Traditional methods to study sound propagation inside rooms can be divided in two approaches: geometrical models and wave-based models. In the former, sound is analyzed as rays, giving a valid approximation for high frequencies while failing to model certain wave effects such as diffraction or inference. The latter, finds solutions for the wave equation, providing better accuracy at the cost of much higher computational complexity.
This thesis presents a proof of concept for a novel machine learning method to estimate a set of typical room acoustics parameters using only geometrical information as input features. First, a room acoustics dataset composed of real world acoustical measurements is analyzed and processed using microphone array encoding techniques to extract room impulse responses and acoustical absorption area for multiple directions. The dataset is explored to identify correlation between features and general properties, including a low dimensionality representation for visualization.

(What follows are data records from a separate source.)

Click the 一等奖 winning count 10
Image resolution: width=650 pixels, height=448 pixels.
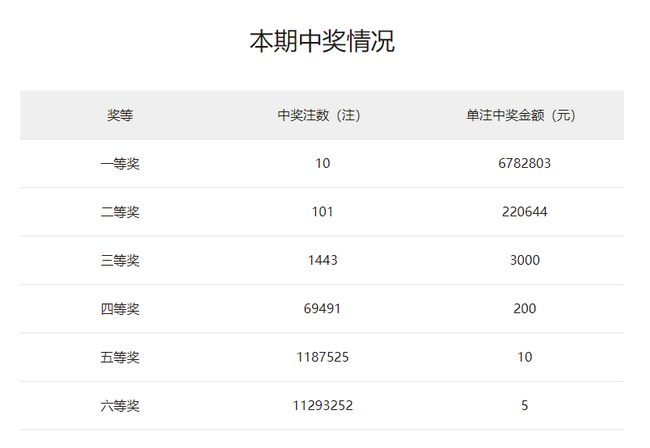tap(322, 163)
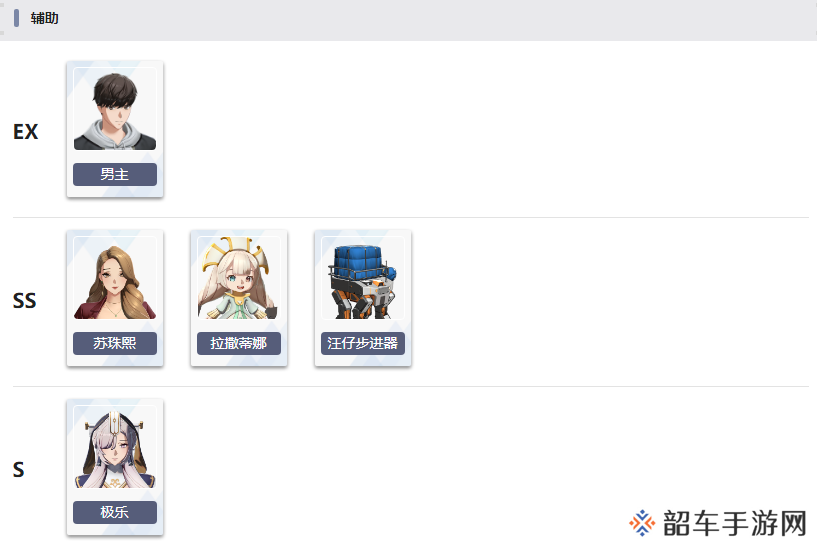Click the 汪仔步进器 robot image
This screenshot has height=549, width=817.
pyautogui.click(x=363, y=278)
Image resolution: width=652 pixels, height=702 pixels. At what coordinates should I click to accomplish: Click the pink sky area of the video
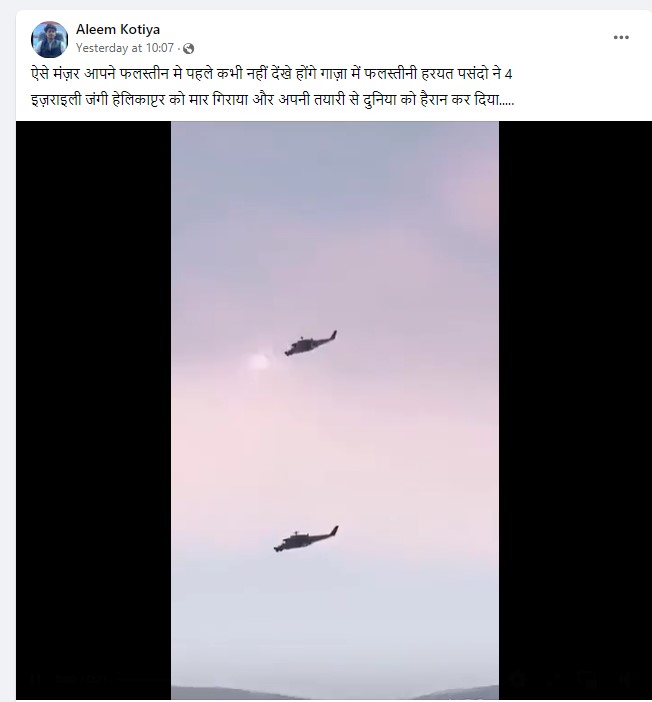[x=335, y=425]
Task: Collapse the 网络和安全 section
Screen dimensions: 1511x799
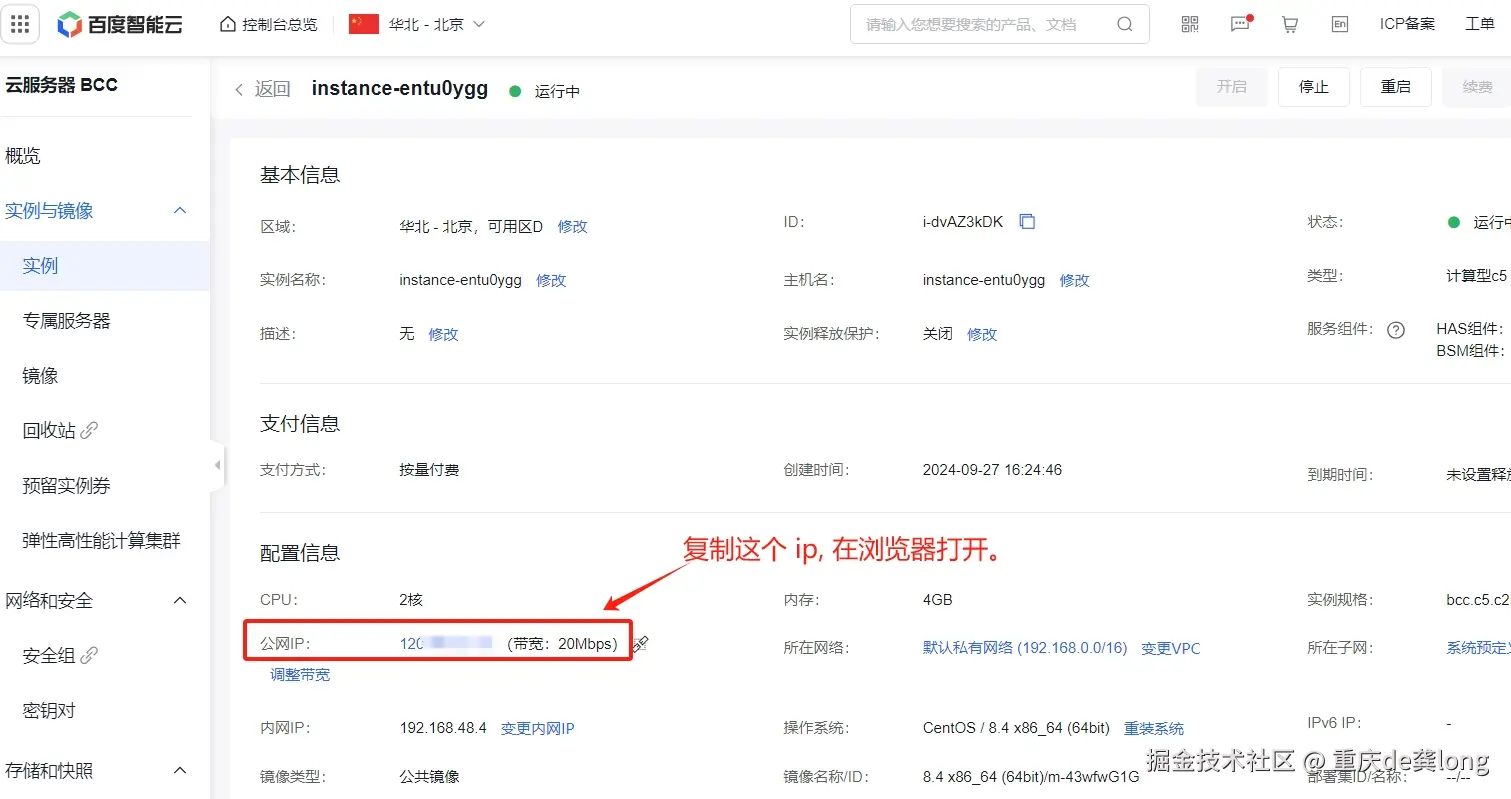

The proposed method uses geometrical features as input for a neural network model that estimates room acoustics parameters, such as reverberation time (T60), and early decay time (EDT). For reverberation time, this model is evaluated against the Sabine method and the results show much higher accuracy, especially at low frequencies. The method is then expanded to include input features for the locations of the source and microphone, where the results also achieve high performance.
Furthermore, an hyperparameter optimization procedure using random search reveals three main findings. First, that a large range of neural networks architectures, even with very few trainable parameters, achieve high performance. Second, the depth of the models has little influence on the results. Third, the benefit of increasing the amount of training data examples for a single loudspeaker saturates after around 100 examples.